After graduating from the University of Connecticut he was accepted at the Harvard School of Business at which he received his MBA in 1948.

After graduation, he spent a few years at Standard Brands before moving on to an 18-year career with advertising agencies in Boston and New York. Dowd directed the advertising for various products from margarine and meat spreads to chemicals and concrete.

==Hershey career==
In 1966, Dowd joined Hershey Chocolate Company. This was early in the new management of the company by Bill Deardon and Dowd was key in rethinking how the company operated. Prior to Dowd's hiring Hershey did not advertise, it used a network of product promoting salesmen to sell the product to wholesalers and groceries and assumed the buyers would make sure their product moved out to the general public. He focused on rethinking of who their customers were: not the wholesalers and grocery stores but the end consumers who ate the product. He began as brands manager and advanced to vice president of new business development.

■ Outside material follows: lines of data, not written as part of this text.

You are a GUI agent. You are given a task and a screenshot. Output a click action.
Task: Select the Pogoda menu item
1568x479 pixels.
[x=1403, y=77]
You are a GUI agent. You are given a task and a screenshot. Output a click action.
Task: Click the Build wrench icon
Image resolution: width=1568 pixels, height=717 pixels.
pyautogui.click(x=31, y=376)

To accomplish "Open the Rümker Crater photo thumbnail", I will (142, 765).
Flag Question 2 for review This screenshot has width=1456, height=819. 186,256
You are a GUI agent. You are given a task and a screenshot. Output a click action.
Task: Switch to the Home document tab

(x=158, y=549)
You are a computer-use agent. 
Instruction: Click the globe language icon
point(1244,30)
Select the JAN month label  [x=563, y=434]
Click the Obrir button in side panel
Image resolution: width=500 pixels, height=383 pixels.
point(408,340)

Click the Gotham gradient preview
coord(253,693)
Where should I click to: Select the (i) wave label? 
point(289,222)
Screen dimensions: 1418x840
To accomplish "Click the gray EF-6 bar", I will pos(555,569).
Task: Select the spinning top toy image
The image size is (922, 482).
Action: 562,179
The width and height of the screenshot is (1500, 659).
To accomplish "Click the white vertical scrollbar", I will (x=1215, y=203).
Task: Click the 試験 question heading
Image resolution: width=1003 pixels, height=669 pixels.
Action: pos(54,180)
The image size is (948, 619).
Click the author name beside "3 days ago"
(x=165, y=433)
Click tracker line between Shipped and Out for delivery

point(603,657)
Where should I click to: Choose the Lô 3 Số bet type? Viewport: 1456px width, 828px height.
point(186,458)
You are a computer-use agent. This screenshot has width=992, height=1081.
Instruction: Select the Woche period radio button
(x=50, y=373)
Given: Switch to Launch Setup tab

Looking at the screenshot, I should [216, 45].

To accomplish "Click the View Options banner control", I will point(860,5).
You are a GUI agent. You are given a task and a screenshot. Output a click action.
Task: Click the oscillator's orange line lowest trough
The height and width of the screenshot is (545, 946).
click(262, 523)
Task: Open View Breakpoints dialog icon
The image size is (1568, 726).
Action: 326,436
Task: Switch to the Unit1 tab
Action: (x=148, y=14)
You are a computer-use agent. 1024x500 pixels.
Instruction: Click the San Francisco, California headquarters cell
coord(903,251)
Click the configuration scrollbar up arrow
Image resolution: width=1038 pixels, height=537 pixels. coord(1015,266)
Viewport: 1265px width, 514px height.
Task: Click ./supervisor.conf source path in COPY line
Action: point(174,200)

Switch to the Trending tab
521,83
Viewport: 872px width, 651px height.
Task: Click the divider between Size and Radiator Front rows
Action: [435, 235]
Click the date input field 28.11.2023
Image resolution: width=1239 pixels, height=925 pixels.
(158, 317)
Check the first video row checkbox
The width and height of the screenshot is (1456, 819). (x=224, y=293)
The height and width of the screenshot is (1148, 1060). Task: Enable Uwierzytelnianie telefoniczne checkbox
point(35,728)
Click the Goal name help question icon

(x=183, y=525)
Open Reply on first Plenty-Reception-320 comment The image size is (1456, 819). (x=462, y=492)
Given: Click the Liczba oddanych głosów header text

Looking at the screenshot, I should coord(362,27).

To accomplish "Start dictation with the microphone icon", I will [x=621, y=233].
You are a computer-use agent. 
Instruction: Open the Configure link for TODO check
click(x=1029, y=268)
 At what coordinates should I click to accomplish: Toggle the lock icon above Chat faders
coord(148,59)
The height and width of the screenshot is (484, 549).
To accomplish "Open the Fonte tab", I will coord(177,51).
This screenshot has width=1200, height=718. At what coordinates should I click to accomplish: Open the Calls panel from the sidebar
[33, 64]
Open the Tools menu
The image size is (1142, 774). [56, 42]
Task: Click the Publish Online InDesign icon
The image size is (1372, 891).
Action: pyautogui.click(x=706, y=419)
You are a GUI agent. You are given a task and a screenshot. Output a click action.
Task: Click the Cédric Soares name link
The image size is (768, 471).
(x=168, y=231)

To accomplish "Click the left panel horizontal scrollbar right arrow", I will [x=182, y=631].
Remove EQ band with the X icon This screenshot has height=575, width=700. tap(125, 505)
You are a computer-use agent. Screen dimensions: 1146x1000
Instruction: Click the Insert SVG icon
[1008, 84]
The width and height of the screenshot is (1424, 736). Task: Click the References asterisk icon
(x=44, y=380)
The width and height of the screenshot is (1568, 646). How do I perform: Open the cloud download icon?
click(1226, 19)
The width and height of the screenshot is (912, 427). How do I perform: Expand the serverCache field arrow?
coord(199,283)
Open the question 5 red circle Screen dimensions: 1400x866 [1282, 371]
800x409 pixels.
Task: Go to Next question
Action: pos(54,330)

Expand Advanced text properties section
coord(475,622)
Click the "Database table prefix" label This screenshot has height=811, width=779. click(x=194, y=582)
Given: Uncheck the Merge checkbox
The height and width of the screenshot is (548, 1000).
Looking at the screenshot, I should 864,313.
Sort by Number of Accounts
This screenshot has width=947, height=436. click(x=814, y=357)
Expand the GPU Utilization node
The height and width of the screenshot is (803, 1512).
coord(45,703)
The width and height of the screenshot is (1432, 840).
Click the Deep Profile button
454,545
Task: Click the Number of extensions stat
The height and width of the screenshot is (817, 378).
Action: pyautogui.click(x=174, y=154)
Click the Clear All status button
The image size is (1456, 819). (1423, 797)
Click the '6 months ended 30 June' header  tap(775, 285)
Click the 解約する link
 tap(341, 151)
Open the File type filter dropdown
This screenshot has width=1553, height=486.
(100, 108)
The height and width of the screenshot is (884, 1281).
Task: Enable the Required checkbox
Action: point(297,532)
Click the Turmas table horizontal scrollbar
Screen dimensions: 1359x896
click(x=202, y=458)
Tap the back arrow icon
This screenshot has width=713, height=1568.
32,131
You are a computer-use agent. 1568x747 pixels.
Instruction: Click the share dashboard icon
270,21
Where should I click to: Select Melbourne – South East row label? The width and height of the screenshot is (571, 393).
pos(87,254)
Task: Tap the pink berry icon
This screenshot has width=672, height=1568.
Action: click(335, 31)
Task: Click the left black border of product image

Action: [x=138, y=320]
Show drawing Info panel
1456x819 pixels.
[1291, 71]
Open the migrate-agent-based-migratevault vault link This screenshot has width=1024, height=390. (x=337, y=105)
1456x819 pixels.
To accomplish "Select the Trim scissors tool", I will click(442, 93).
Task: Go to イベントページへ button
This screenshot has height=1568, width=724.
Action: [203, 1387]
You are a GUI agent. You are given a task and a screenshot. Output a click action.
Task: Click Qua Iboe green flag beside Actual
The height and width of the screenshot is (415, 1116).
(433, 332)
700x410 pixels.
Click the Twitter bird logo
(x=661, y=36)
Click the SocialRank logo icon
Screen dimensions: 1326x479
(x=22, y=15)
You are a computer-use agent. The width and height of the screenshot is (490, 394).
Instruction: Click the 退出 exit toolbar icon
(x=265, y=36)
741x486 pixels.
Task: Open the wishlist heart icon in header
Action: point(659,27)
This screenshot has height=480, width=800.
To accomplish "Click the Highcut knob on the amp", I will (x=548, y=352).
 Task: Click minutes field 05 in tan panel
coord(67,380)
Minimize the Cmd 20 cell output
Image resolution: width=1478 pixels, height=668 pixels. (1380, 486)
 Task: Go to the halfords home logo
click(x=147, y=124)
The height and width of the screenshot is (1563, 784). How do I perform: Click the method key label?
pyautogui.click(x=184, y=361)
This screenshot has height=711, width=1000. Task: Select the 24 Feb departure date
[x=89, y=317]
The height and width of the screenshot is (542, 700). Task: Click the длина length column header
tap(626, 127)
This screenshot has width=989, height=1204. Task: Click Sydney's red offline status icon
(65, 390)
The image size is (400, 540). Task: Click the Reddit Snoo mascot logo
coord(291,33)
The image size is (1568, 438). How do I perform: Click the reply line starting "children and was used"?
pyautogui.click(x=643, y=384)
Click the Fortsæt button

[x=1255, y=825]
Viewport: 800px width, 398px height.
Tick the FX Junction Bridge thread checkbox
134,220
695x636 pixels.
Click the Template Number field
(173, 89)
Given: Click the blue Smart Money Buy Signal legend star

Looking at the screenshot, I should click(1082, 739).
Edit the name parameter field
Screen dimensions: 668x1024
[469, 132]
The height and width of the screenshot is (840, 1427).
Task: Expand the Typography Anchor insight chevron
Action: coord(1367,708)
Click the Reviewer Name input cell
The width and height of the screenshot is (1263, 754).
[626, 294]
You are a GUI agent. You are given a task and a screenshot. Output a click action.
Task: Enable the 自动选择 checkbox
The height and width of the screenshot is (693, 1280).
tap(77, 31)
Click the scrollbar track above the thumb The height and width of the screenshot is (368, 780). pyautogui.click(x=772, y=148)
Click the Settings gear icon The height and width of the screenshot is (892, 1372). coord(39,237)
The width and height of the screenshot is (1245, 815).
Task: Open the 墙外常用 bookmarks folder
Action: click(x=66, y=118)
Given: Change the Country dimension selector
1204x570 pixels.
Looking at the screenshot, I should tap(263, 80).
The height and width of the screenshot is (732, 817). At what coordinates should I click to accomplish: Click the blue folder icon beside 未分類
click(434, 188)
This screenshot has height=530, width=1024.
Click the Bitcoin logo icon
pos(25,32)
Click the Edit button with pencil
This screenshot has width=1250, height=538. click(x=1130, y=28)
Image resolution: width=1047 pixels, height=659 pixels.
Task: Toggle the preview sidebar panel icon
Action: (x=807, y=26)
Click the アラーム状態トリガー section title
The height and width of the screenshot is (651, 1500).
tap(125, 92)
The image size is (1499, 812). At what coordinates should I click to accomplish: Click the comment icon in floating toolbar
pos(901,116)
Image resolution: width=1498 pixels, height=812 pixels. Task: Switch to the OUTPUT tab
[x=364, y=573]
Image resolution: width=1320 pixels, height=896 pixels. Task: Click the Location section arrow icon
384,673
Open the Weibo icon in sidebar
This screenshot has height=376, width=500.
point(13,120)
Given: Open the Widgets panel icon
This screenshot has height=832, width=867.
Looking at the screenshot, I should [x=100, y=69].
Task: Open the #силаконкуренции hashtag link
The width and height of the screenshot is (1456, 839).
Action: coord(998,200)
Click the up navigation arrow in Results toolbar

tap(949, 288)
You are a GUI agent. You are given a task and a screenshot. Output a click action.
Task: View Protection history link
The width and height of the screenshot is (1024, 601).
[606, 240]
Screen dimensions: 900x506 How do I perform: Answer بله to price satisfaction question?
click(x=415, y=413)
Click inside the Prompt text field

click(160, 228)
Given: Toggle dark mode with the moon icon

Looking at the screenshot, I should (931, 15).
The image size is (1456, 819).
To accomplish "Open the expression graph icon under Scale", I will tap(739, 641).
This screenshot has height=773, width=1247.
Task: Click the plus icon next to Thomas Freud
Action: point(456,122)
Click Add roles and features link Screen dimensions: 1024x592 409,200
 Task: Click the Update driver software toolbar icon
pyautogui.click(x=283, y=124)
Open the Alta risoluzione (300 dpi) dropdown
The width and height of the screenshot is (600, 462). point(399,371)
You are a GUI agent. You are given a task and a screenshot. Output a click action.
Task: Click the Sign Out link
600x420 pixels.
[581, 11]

Dowd was responsible in the 1970s for the promotional ad blitz that made Reese's Peanut Butter Cups a major success.

In 1982, Dowd negotiated a contract for Reese's Pieces to appear in Steven Spielberg's E.T. the Extra-Terrestrial, the first promotion in the company's history, as reported in People Dowd in his initial interactions with Soeiberger made sure that E.T. was a friendly alien before signing off on the deal. He also managed to get the product placement without having to pay for it. At the time, Reese's Pieces had been on the market only five years and sales skyrocketed after the film was released, especially in movie theatres.

He was named "Consumer Products Man of the Year" by Sales and Marketing magazine. His story was included in the book Emperors of Chocolate, a book by a person with familial connection to some of Dowd's colleges at Hershey about the late 1960s and into the 1970s turnaround at Hershey that Dowd was a part of, and in the February 1999 issue of Reader's Digest. In 1999 he was inducted into the University of Connecticut School of Business Hall of Fame.

==Personal life==
Dowd and his wife Mary Ann met while both students at the University of Connecticut. They had two children.